Skottie nodded. “But could a ninety-year-old man do all this?”
“How old was Wes Weber?”
“Had to be a lot younger than ninety. Unless Bormann snuck up on him and pushed him off a cliff, then dragged his body into a tractor to burn it … Well, I don’t buy it.”
“So he has some help,” Goodman said. “My brother?”
“I think he has a whole army of helpers.”
“The church?”
Her phone rang. Brandon’s number again. She swiped the green button to answer.
“Brandon? Maddy okay?”
There was a hesitation before the person at the other end responded. “Was Brandon the fat guy?”
Skottie stopped breathing. “Who is this?”

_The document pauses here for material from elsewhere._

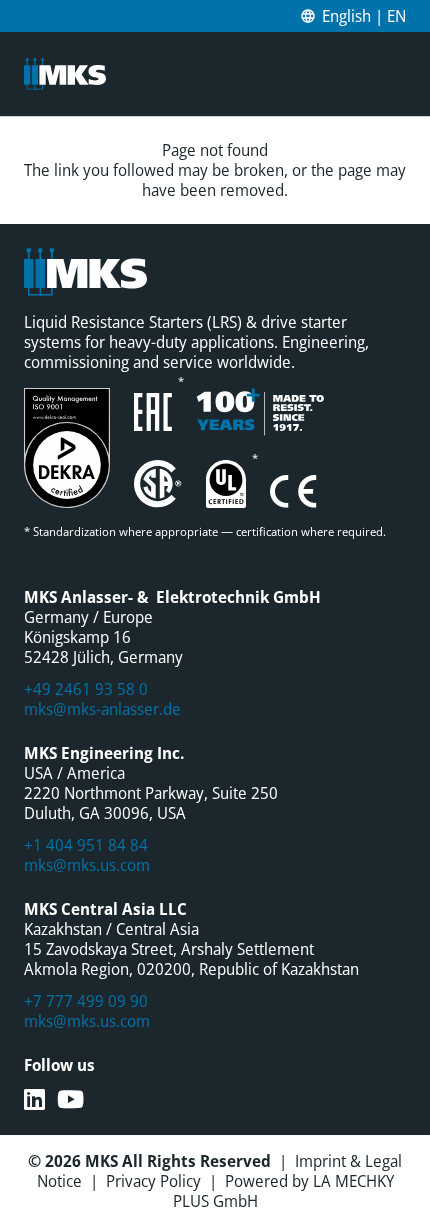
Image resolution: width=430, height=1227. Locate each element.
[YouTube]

“You need to listen real careful now.”
“No, you listen to me—”
The connection ended. Skottie stared at the phone, then looked up at the room. Travis and Sheriff Goodman were watching her.
3
“What has happened?”
“Somebody just …” Skottie left off and shook her head. She could barely breathe. She pulled the last call up and dialed the number back. The phone rang once and a different male voice answered.
“Is this Skottie Foster?”
“What is this?” she said.
“I apologize for my friend, ma’am. He gets excited.”
“Who are you?” Skottie held a finger up at Travis, who had stood and was hovering over her, trying to hear the other end of the conversation.
“Well, ma’am, I’d rather not say.”
“What do you want?”
“You didn’t call the police,” said the man on the other end of the call. “Or they’d be here by now.”